**GIVEN EXERCISE 1:** Turn the records starting at the line containing "This screenshot has" and ending at the line containing "Action: [1116, 887]" into a Markdown table with the columns Number and Record line, skipping blank lines and leaving out the pictures.

**PAGE TEXT:**
Michael Stuart Architects P/L v Woollahra MC
[2005] NSWLEC 732
•12/06/2005
Land and Environment Court
of New South Wales
CITATION: Michael Stuart Architects P/L v Woollahra MC [2005] NSWLEC 732
PARTIES: APPLICANT
Michael Stuart Architects Pty LimitedRESPONDENT
Woollahra Municipal CouncilFILE NUMBER(S): 10630 of 2005
CORAM: Hussey C
KEY ISSUES: Costs :- repair and alteration to a fence on a heritage listed property
LEGISLATION CITED: Environmental Planning and Assessment Act 1979
Land and Environment Court Rules 1996
Development control Plan and Fencing CodeCASES CITED: Gee v Port Stephens Council [2003];
Aldi v Holroyd City Council [2005] NSWLEC 338DATES OF HEARING: 9/11/2005 EX TEMPORE JUDGMENT DATE: 12/06/2005
LEGAL REPRESENTATIVES: APPLICANT
RESPONDENT
Mr A. Abbott
Mr P. Rigg, solicitor
of Deacons
JUDGMENT:
THE LAND AND
ENVIRONMENT COURT
OF NEW SOUTH WALESHussey C
10630 of 2005 Michael Stuart Architects Pty Limited v Woollahra Municipal Council6 December 2005
This decision was given extemporaneously. It has been revised and edited prior to publication.
COSTS JUDGMENT
1 This costs claim arises out of an appeal against the refusal of a development application for restorations and adaptation of a heritage listed front/side, sandstone boundary fence at 4 Sutherland Crescent, Darling Point.

**GIVEN EXERCISE 2:** In the Woollahra costs judgment, reproduce the passage starting at "COSTS JUDGMENT" and ending at "Crescent, Darling Point.", replacing "sandstone" with "brick".

**INPUT RECORDS:**

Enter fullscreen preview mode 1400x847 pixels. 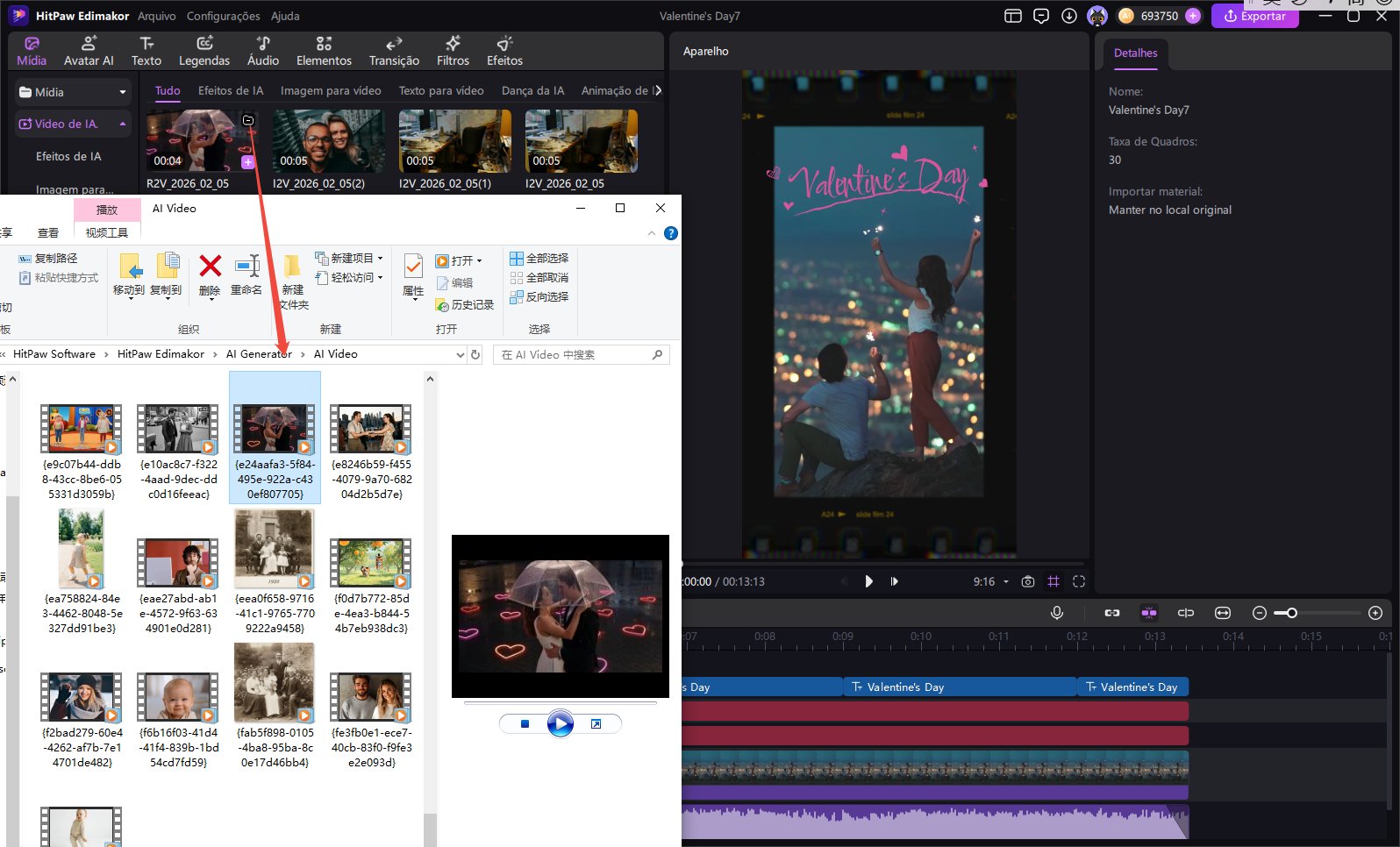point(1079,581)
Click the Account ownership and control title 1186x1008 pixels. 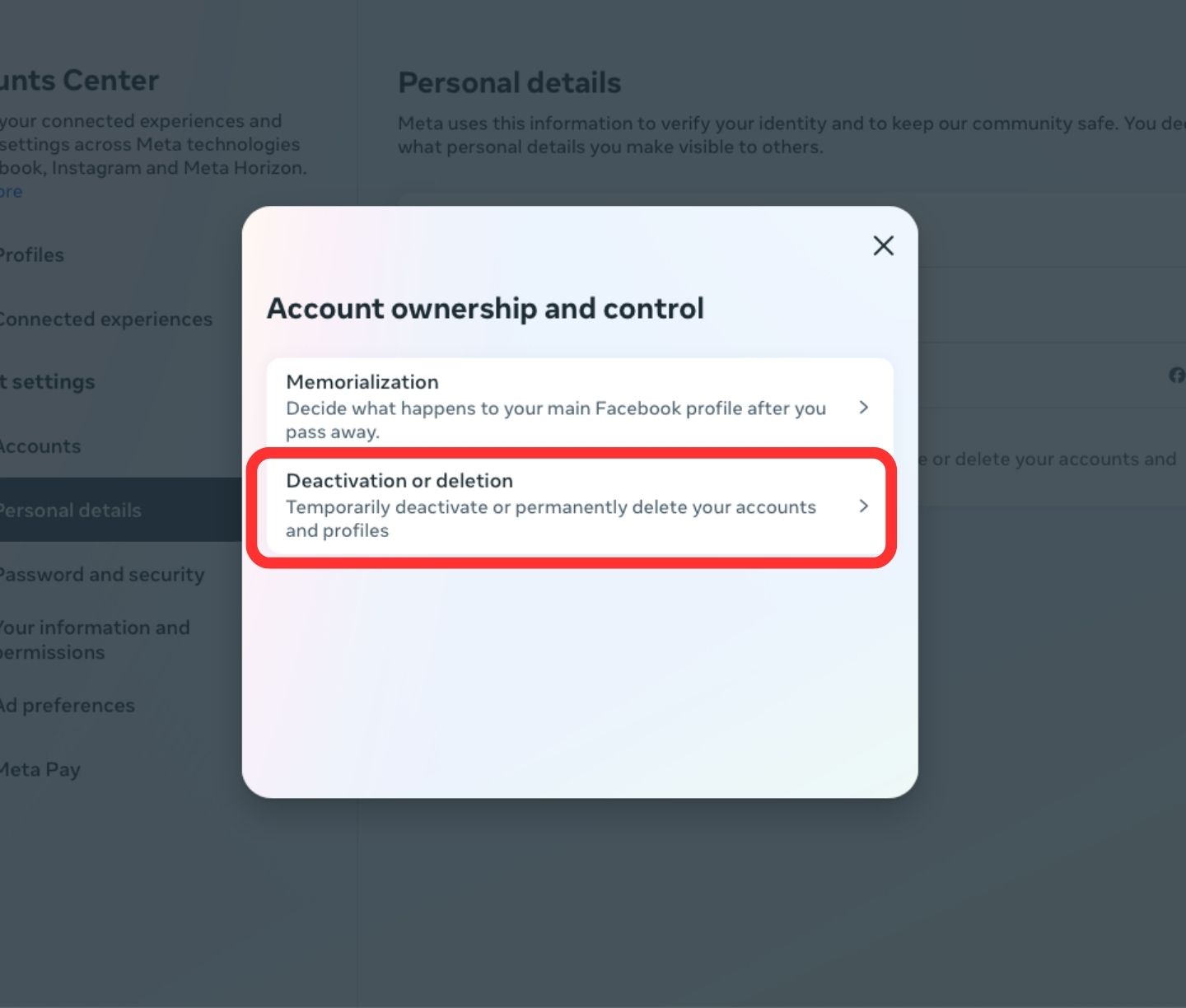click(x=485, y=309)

==

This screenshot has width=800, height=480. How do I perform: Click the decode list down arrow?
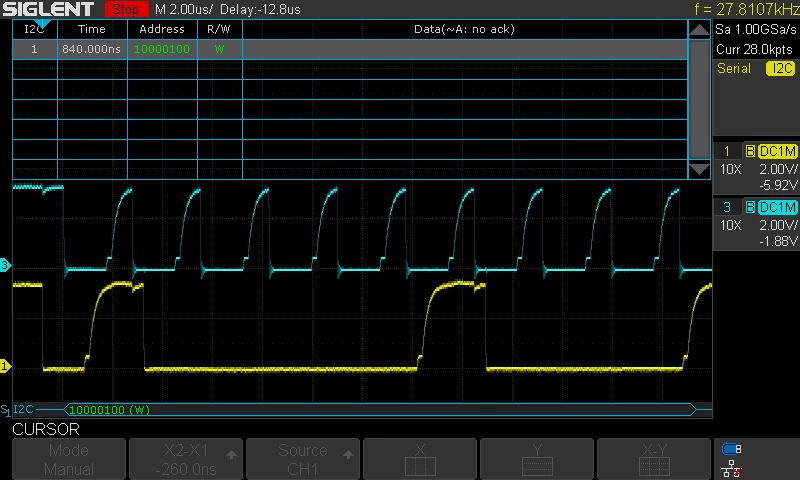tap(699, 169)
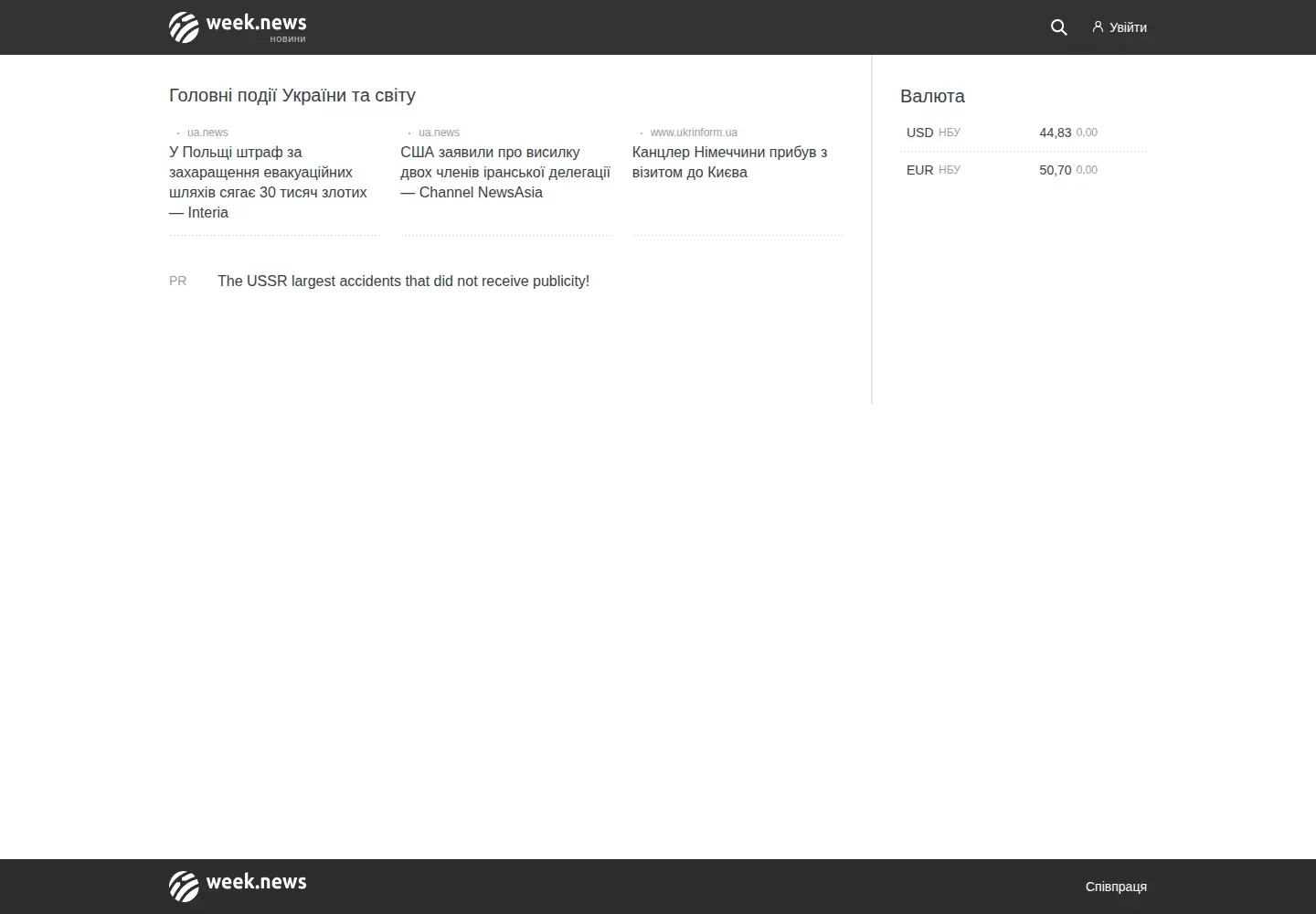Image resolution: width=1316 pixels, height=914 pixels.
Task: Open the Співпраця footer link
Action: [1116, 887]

**OUTPUT 1:**
| Number | Record line |
|---|---|
| 1 | This screenshot has width=800, height=480. How do I perform: Click the decode list down arrow? |
| 2 | tap(699, 169) |
| 3 | Image resolution: width=1316 pixels, height=914 pixels. |
| 4 | Task: Open the Співпраця footer link |
| 5 | Action: [1116, 887] |

**OUTPUT 2:**
COSTS JUDGMENT
1 This costs claim arises out of an appeal against the refusal of a development application for restorations and adaptation of a heritage listed front/side, brick boundary fence at 4 Sutherland Crescent, Darling Point.